-- Begin --
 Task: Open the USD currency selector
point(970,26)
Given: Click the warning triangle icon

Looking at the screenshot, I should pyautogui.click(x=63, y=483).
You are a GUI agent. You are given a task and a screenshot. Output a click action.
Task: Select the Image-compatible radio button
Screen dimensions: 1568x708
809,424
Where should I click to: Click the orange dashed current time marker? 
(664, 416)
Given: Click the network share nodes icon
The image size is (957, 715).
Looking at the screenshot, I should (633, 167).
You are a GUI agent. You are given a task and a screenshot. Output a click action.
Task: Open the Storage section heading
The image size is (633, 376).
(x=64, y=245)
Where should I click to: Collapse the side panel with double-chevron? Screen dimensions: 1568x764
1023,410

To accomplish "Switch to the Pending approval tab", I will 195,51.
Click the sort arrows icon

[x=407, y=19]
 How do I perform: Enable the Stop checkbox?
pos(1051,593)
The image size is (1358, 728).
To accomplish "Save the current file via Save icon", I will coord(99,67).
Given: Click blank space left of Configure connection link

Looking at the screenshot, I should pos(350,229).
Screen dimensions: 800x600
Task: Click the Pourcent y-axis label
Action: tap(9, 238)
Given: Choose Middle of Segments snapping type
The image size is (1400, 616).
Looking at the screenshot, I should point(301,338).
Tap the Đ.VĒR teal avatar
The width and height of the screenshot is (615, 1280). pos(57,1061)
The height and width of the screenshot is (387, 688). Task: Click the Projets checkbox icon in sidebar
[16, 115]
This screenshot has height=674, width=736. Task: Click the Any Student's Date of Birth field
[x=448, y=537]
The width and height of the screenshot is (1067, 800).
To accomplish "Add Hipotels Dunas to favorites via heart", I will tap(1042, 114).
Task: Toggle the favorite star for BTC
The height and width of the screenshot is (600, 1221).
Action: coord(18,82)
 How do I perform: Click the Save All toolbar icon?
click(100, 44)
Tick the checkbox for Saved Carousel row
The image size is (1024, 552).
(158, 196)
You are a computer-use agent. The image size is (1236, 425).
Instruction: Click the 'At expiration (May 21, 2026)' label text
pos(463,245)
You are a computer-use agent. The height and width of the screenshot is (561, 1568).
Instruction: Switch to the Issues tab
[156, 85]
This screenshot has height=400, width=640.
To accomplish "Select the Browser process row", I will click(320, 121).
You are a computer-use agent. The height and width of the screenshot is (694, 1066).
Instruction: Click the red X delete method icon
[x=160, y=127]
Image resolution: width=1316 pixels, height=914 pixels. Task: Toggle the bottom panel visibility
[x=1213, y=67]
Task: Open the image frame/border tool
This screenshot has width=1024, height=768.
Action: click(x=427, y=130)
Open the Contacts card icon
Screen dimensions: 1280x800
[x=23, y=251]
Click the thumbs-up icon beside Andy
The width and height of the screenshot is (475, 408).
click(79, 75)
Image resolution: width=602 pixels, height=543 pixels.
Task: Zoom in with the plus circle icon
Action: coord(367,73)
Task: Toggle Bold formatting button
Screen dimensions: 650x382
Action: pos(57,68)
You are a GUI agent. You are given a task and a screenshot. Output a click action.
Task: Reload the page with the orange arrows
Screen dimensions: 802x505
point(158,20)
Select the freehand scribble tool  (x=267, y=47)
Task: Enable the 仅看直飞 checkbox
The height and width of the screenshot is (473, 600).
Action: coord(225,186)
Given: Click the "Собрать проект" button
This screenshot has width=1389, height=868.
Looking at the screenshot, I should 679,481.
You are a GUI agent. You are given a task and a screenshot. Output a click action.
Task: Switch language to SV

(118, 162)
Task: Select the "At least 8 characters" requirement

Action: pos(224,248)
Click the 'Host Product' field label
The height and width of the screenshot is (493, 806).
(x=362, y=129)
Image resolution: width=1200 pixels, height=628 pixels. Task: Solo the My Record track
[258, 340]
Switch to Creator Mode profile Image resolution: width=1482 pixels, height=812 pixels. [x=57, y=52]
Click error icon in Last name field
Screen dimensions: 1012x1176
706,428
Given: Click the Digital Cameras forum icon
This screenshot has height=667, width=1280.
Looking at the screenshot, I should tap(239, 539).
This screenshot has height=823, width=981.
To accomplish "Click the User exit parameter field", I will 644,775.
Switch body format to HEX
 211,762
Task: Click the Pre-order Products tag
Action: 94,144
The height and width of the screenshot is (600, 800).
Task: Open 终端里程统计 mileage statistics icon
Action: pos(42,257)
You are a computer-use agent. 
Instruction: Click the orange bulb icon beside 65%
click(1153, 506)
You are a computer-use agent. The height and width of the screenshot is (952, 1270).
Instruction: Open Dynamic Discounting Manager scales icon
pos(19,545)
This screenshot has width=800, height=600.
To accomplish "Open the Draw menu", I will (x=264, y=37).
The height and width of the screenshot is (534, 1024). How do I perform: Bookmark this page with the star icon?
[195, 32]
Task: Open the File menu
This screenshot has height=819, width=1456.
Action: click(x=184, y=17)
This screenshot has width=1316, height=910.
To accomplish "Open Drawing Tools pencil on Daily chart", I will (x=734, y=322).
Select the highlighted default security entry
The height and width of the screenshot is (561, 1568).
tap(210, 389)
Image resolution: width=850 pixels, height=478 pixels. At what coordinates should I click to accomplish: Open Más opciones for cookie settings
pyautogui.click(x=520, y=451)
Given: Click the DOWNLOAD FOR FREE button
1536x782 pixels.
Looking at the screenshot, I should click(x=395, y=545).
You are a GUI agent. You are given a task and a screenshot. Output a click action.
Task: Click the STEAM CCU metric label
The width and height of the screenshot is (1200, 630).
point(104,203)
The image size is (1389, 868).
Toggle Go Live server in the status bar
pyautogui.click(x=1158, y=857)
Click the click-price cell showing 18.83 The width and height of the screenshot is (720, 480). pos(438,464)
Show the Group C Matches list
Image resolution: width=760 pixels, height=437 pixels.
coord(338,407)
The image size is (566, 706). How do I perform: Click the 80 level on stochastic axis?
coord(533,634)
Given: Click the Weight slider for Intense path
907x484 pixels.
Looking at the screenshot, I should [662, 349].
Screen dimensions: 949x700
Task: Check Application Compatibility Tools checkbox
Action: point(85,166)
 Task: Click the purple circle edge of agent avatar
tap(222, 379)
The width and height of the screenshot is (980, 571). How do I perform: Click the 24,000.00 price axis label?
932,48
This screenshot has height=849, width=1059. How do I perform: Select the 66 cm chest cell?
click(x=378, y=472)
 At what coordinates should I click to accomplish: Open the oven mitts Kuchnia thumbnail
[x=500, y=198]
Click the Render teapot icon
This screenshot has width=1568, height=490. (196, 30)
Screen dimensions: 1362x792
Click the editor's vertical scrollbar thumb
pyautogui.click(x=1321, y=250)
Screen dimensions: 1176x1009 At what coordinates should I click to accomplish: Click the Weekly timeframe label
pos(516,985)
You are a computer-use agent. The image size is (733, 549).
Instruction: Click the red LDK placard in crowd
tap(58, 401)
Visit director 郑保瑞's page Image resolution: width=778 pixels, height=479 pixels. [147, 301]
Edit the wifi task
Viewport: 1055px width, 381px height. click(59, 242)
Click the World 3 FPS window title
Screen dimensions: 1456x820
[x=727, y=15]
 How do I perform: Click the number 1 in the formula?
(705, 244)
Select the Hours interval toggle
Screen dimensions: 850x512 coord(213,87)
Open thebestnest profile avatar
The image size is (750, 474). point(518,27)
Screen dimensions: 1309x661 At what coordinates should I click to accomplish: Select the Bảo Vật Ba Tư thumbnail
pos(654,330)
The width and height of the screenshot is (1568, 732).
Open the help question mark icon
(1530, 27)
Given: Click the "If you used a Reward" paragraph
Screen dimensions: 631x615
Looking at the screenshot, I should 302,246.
-- End --
Format all of the rows above as a JSON list of strings, with one string for each line and blank lines left out.

= COMPLETED TASK =
[
  " Task: Open the USD currency selector",
  "point(970,26)",
  "Given: Click the warning triangle icon",
  "Looking at the screenshot, I should pyautogui.click(x=63, y=483).",
  "You are a GUI agent. You are given a task and a screenshot. Output a click action.",
  "Task: Select the Image-compatible radio button",
  "Screen dimensions: 1568x708",
  "809,424",
  "Where should I click to: Click the orange dashed current time marker? ",
  "(664, 416)",
  "Given: Click the network share nodes icon",
  "The image size is (957, 715).",
  "Looking at the screenshot, I should (633, 167).",
  "You are a GUI agent. You are given a task and a screenshot. Output a click action.",
  "Task: Open the Storage section heading",
  "The image size is (633, 376).",
  "(x=64, y=245)",
  "Where should I click to: Collapse the side panel with double-chevron? Screen dimensions: 1568x764",
  "1023,410",
  "To accomplish \"Switch to the Pending approval tab\", I will 195,51.",
  "Click the sort arrows icon",
  "[x=407, y=19]",
  " How do I perform: Enable the Stop checkbox?",
  "pos(1051,593)",
  "The image size is (1358, 728).",
  "To accomplish \"Save the current file via Save icon\", I will coord(99,67).",
  "Given: Click blank space left of Configure connection link",
  "Looking at the screenshot, I should pos(350,229).",
  "Screen dimensions: 800x600",
  "Task: Click the Pourcent y-axis label",
  "Action: tap(9, 238)",
  "Given: Choose Middle of Segments snapping type",
  "The image size is (1400, 616).",
  "Looking at the screenshot, I should point(301,338).",
  "Tap the Đ.VĒR teal avatar",
  "The width and height of the screenshot is (615, 1280). pos(57,1061)",
  "The height and width of the screenshot is (387, 688). Task: Click the Projets checkbox icon in sidebar",
  "[16, 115]",
  "This screenshot has height=674, width=736. Task: Click the Any Student's Date of Birth field",
  "[x=448, y=537]",
  "The width and height of the screenshot is (1067, 800).",
  "To accomplish \"Add Hipotels Dunas to favorites via heart\", I will tap(1042, 114).",
  "Task: Toggle the favorite star for BTC",
  "The height and width of the screenshot is (600, 1221).",
  "Action: coord(18,82)",
  " How do I perform: Click the Save All toolbar icon?",
  "click(100, 44)",
  "Tick the checkbox for Saved Carousel row",
  "The image size is (1024, 552).",
  "(158, 196)",
  "You are a computer-use agent. The image size is (1236, 425).",
  "Instruction: Click the 'At expiration (May 21, 2026)' label text",
  "pos(463,245)",
  "You are a computer-use agent. The height and width of the screenshot is (561, 1568).",
  "Instruction: Switch to the Issues tab",
  "[156, 85]",
  "This screenshot has height=400, width=640.",
  "To accomplish \"Select the Browser process row\", I will click(320, 121).",
  "You are a computer-use agent. The height and width of the screenshot is (694, 1066).",
  "Instruction: Click the red X delete method icon",
  "[x=160, y=127]",
  "Image resolution: width=1316 pixels, height=914 pixels. Task: Toggle the bottom panel visibility",
  "[x=1213, y=67]",
  "Task: Open the image frame/border tool",
  "This screenshot has width=1024, height=768.",
  "Action: click(x=427, y=130)",
  "Open the Contacts card icon",
  "Screen dimensions: 1280x800",
  "[x=23, y=251]",
  "Click the thumbs-up icon beside Andy",
  "The width and height of the screenshot is (475, 408).",
  "click(79, 75)",
  "Image resolution: width=602 pixels, height=543 pixels.",
  "Task: Zoom in with the plus circle icon",
  "Action: coord(367,73)",
  "Task: Toggle Bold formatting button",
  "Screen dimensions: 650x382",
  "Action: pos(57,68)",
  "You are a GUI agent. You are given a task and a screenshot. Output a click action.",
  "Task: Reload the page with the orange arrows",
  "Screen dimensions: 802x505",
  "point(158,20)",
  "Select the freehand scribble tool  (x=267, y=47)",
  "Task: Enable the 仅看直飞 checkbox",
  "The height and width of the screenshot is (473, 600).",
  "Action: coord(225,186)",
  "Given: Click the \"Собрать проект\" button",
  "This screenshot has width=1389, height=868.",
  "Looking at the screenshot, I should 679,481.",
  "You are a GUI agent. You are given a task and a screenshot. Output a click action.",
  "Task: Switch language to SV",
  "(118, 162)",
  "Task: Select the \"At least 8 characters\" requirement",
  "Action: pos(224,248)",
  "Click the 'Host Product' field label",
  "The height and width of the screenshot is (493, 806).",
  "(x=362, y=129)",
  "Image resolution: width=1200 pixels, height=628 pixels. Task: Solo the My Record track",
  "[258, 340]",
  "Switch to Creator Mode profile Image resolution: width=1482 pixels, height=812 pixels. [x=57, y=52]",
  "Click error icon in Last name field",
  "Screen dimensions: 1012x1176",
  "706,428",
  "Given: Click the Digital Cameras forum icon",
  "This screenshot has height=667, width=1280.",
  "Looking at the screenshot, I should tap(239, 539).",
  "This screenshot has height=823, width=981.",
  "To accomplish \"Click the User exit parameter field\", I will 644,775.",
  "Switch body format to HEX",
  " 211,762",
  "Task: Click the Pre-order Products tag",
  "Action: 94,144",
  "The height and width of the screenshot is (600, 800).",
  "Task: Open 终端里程统计 mileage statistics icon",
  "Action: pos(42,257)",
  "You are a computer-use agent. ",
  "Instruction: Click the orange bulb icon beside 65%",
  "click(1153, 506)",
  "You are a computer-use agent. The height and width of the screenshot is (952, 1270).",
  "Instruction: Open Dynamic Discounting Manager scales icon",
  "pos(19,545)",
  "This screenshot has width=800, height=600.",
  "To accomplish \"Open the Draw menu\", I will (x=264, y=37).",
  "The height and width of the screenshot is (534, 1024). How do I perform: Bookmark this page with the star icon?",
  "[195, 32]",
  "Task: Open the File menu",
  "This screenshot has height=819, width=1456.",
  "Action: click(x=184, y=17)",
  "This screenshot has width=1316, height=910.",
  "To accomplish \"Open Drawing Tools pencil on Daily chart\", I will (x=734, y=322).",
  "Select the highlighted default security entry",
  "The height and width of the screenshot is (561, 1568).",
  "tap(210, 389)",
  "Image resolution: width=850 pixels, height=478 pixels. At what coordinates should I click to accomplish: Open Más opciones for cookie settings",
  "pyautogui.click(x=520, y=451)",
  "Given: Click the DOWNLOAD FOR FREE button",
  "1536x782 pixels.",
  "Looking at the screenshot, I should click(x=395, y=545).",
  "You are a GUI agent. You are given a task and a screenshot. Output a click action.",
  "Task: Click the STEAM CCU metric label",
  "The width and height of the screenshot is (1200, 630).",
  "point(104,203)",
  "The image size is (1389, 868).",
  "Toggle Go Live server in the status bar",
  "pyautogui.click(x=1158, y=857)",
  "Click the click-price cell showing 18.83 The width and height of the screenshot is (720, 480). pos(438,464)",
  "Show the Group C Matches list",
  "Image resolution: width=760 pixels, height=437 pixels.",
  "coord(338,407)",
  "The image size is (566, 706). How do I perform: Click the 80 level on stochastic axis?",
  "coord(533,634)",
  "Given: Click the Weight slider for Intense path",
  "907x484 pixels.",
  "Looking at the screenshot, I should [662, 349].",
  "Screen dimensions: 949x700",
  "Task: Check Application Compatibility Tools checkbox",
  "Action: point(85,166)",
  " Task: Click the purple circle edge of agent avatar",
  "tap(222, 379)",
  "The width and height of the screenshot is (980, 571). How do I perform: Click the 24,000.00 price axis label?",
  "932,48",
  "This screenshot has height=849, width=1059. How do I perform: Select the 66 cm chest cell?",
  "click(x=378, y=472)",
  " At what coordinates should I click to accomplish: Open the oven mitts Kuchnia thumbnail",
  "[x=500, y=198]",
  "Click the Render teapot icon",
  "This screenshot has width=1568, height=490. (196, 30)",
  "Screen dimensions: 1362x792",
  "Click the editor's vertical scrollbar thumb",
  "pyautogui.click(x=1321, y=250)",
  "Screen dimensions: 1176x1009 At what coordinates should I click to accomplish: Click the Weekly timeframe label",
  "pos(516,985)",
  "You are a computer-use agent. The image size is (733, 549).",
  "Instruction: Click the red LDK placard in crowd",
  "tap(58, 401)",
  "Visit director 郑保瑞's page Image resolution: width=778 pixels, height=479 pixels. [147, 301]",
  "Edit the wifi task",
  "Viewport: 1055px width, 381px height. click(59, 242)",
  "Click the World 3 FPS window title",
  "Screen dimensions: 1456x820",
  "[x=727, y=15]",
  " How do I perform: Click the number 1 in the formula?",
  "(705, 244)",
  "Select the Hours interval toggle",
  "Screen dimensions: 850x512 coord(213,87)",
  "Open thebestnest profile avatar",
  "The image size is (750, 474). point(518,27)",
  "Screen dimensions: 1309x661 At what coordinates should I click to accomplish: Select the Bảo Vật Ba Tư thumbnail",
  "pos(654,330)",
  "The width and height of the screenshot is (1568, 732).",
  "Open the help question mark icon",
  "(1530, 27)",
  "Given: Click the \"If you used a Reward\" paragraph",
  "Screen dimensions: 631x615",
  "Looking at the screenshot, I should 302,246."
]